What the task requires:
All lines holding the word "arrow" should be located in the records and copied.

Extracted records:
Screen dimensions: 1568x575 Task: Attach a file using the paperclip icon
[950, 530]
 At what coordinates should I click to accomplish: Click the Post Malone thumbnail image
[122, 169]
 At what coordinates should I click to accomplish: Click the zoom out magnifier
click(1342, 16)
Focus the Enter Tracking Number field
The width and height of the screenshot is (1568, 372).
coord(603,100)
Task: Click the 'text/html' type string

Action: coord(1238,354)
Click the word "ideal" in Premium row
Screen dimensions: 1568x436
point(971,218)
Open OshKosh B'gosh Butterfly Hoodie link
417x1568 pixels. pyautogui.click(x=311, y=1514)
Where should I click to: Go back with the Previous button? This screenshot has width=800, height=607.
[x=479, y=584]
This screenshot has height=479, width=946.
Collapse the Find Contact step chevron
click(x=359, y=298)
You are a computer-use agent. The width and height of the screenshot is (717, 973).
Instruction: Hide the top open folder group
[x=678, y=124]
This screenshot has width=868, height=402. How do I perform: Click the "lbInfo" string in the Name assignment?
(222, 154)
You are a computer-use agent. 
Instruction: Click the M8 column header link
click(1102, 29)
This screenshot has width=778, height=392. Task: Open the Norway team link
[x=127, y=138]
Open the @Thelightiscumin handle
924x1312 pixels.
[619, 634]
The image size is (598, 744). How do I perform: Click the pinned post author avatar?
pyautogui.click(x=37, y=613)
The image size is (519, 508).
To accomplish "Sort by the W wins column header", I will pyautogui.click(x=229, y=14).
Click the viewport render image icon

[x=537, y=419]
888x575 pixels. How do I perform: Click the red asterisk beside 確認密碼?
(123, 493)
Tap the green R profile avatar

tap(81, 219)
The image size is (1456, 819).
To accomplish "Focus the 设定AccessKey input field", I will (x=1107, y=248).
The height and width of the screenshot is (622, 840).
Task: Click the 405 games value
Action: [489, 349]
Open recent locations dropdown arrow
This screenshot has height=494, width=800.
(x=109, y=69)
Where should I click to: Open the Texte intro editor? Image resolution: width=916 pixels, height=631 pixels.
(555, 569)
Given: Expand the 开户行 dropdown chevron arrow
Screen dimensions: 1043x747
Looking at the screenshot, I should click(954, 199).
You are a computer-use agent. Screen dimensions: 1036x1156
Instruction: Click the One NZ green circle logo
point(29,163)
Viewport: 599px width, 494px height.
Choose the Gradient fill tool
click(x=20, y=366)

Response to this task:
Open recent locations dropdown arrow
Given: Expand the 开户行 dropdown chevron arrow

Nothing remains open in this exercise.